An external agent should be provided that can be hosted separately from the appliance, ideally on a completely separate network, potentially in a separate datacentre. The appliances and the external agent form a ‘cluster' in which all are treated as equal members, except that the agents do not process any actual traffic. In order for an appliance to be active, it must be able to maintain connections to a majority of the nodes in the cluster (whether they are appliances or agents). In order for an appliance to take over processing from another appliance, it must first verify that it is able to connect to a majority of nodes in the cluster. In the event that an appliance loses the ability to communicate with a majority of the cluster, it must shut down its queue managers (as the other appliance may have become active and started processing messages for those QMs).
It should be possible to support multiple agent nodes in the cluster as long as the total number of nodes is an odd number. This is to ensure that patching can be performed without creating risks of unnecessary outages due to loss of quorum on the remaining nodes. (i.e. if there are only 3 nodes in the cluster, taking the agent offline for patching will leave the cluster unable to failover until patching completes).
Note that this solution would allow some duplicate processing to occur if the appliances are not set up to require synchronous persistence of every log write – however where log writes are required to be synchronous this problem is prevented. However, it does mean that the cluster state must be resolved before an appliance can cease replication of logs in a situation where the other appliance has become inaccessible.
In addition, I believe there is value in understanding some of the intelligence that has been built into PowerHA – such as preventing nodes from becoming live if they are unable to ping their nearest hop in the network path to the other cluster node as a method of detecting local adapter or local network failures.
Also, HA heartbeat intervals between appliances will need to be tunable to allow management of:
- Frequency of heartbeats
- Number of missed heartbeats before a cluster member is ‘in-doubt'
- Number of missed heartbeats before a cluster member is evicted.
Changes to cluster state should result in an event message to a queue. Possibly a non-MQ interface (e.g. SNMP) should be designated as well so that cases where MQ is halted can still result in alerts to external monitoring solutions.
If the fibrechannel allows access to SAN disk, there may also be value in including heartbeat-via-SAN mechanisms as an alternative or complement to TCP heartbeating between hosts. In this case, the SAN becomes a form of witness host. This places some burden on the customer to implement a SAN topology that makes sense in the context of HA.
There would also need to be a mechanism to override the cluster logic, to designate a specific host as active in a situation where the cluster is degraded and all QMs have been shut down.

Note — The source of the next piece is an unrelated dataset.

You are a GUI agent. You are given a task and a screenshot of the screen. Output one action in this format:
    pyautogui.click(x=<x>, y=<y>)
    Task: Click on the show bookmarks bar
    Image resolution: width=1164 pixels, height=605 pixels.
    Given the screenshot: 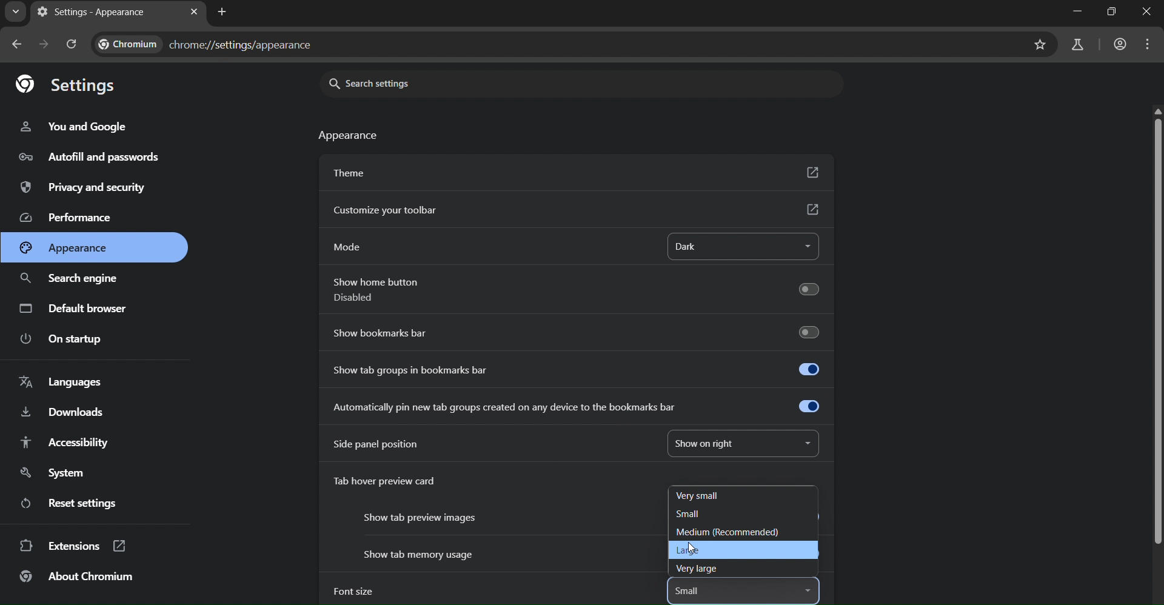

Finally, the solution should handle scenarios where the MQ appliances have lost connectivity between themselves, but both are still able to contact the quorum agent. In this case, the agent should include logic to arbitrate between the nodes and determine if either node should be evicted.
A number of updates to MQ Appliance HA capability are under consideration which would address aspects of this RFE, including 3 node quorum support and additional tuning options. Note that SAN support in the appliance is no longer considered a strategic capability (and is omitted from the M2002 hardware) so this will not form part of any long term solution.